A tonically active gamma-aminobutyric acid (GABA) system at Schlaefke's area (intermediate area) on the ventral surface of the medulla exerts control over cardiorespiratory function. This is the same site where Feldberg and Guertzenstein elicited pentobarbital-induced hypotension. To determine whether pentobarbital-induced cardiorespiratory depression is mediated by a GABAergic mechanism at this site, we applied this agent locally to the intermediate area in eight chloralose-anesthetized cats while monitoring respiratory activity, blood pressure and heart rate. Pentobarbital (0.5-1.5 mg) reduced minute ventilation from 383 +/- 19 to 227 +/- 31 ml/min (P less than .05) by reducing tidal volume from 29.8 +/- 2.4 to 16.1 +/- 1.6 ml (P less than .05), without changing respiratory rate. Mean blood pressure and heart rate were reduced from 150 +/- 16 mm Hg and 182 +/- 8 beats/min to 73 +/- 16 mm Hg and 136 +/- 12 beats/min (P less than .05), respectively. Respiratory depression culminated in apnea in each animal tested. Bicuculline applied to the intermediate area in doses that selectively counteract GABA-induced apnea (5.0-17.5 micrograms) reestablished breathing, mean arterial pressure and heart rate to values equal to or greater than control levels.
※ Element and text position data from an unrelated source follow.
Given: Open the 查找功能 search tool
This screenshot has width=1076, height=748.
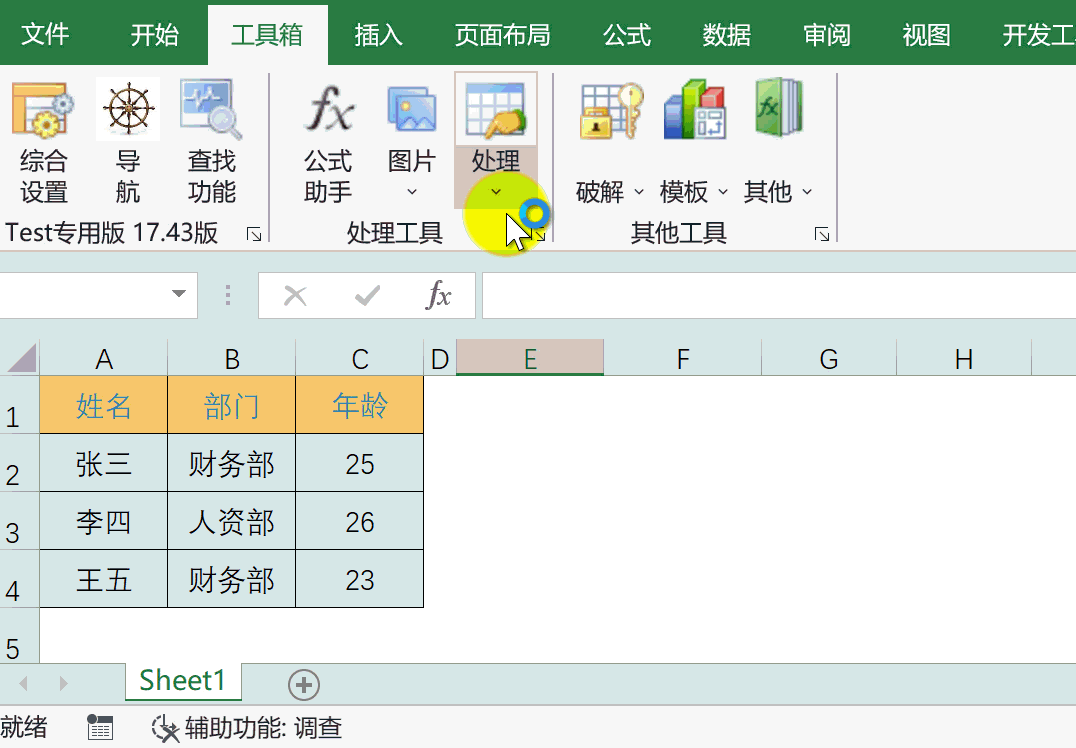Looking at the screenshot, I should point(211,110).
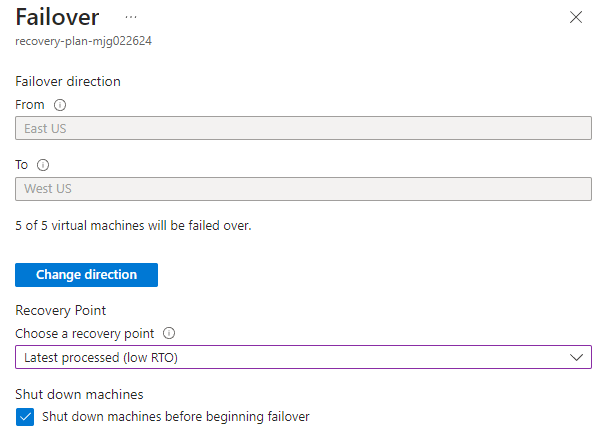Click the 5 of 5 virtual machines message
The image size is (606, 436).
pyautogui.click(x=133, y=225)
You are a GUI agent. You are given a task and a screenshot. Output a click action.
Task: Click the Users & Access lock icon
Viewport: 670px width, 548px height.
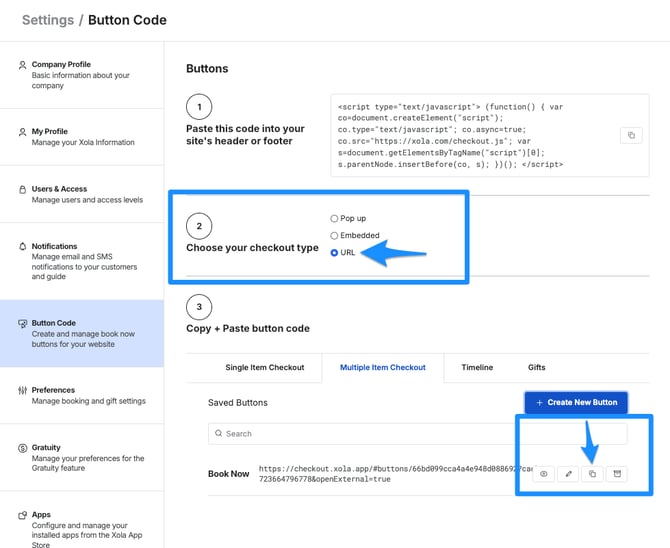(23, 189)
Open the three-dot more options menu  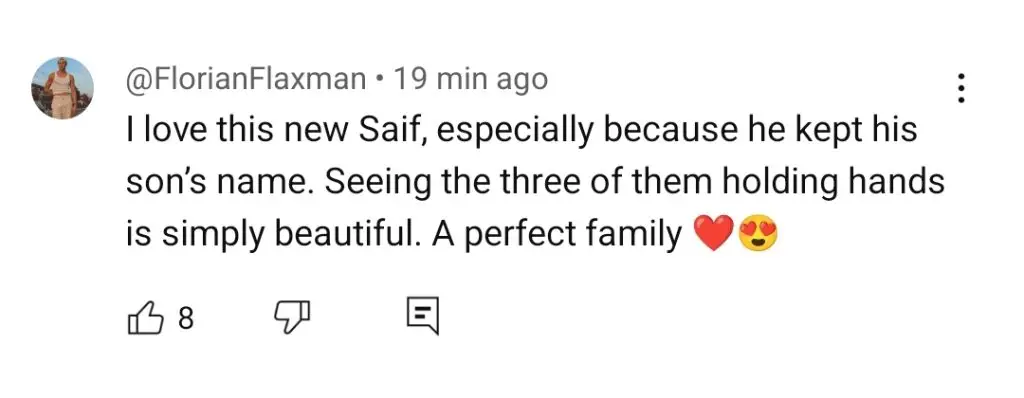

This dose range of bicuculline had no effect on heroin-induced respiratory depression. Cardiorespiratory depression observed with i.v. administration of pentobarbital in four cats was also reversed by bicuculline (10-20 micrograms) applied to the intermediate area. These results indicate that pentobarbital acts at the intermediate area to activate a GABAergic system resulting in cardiorespiratory depression.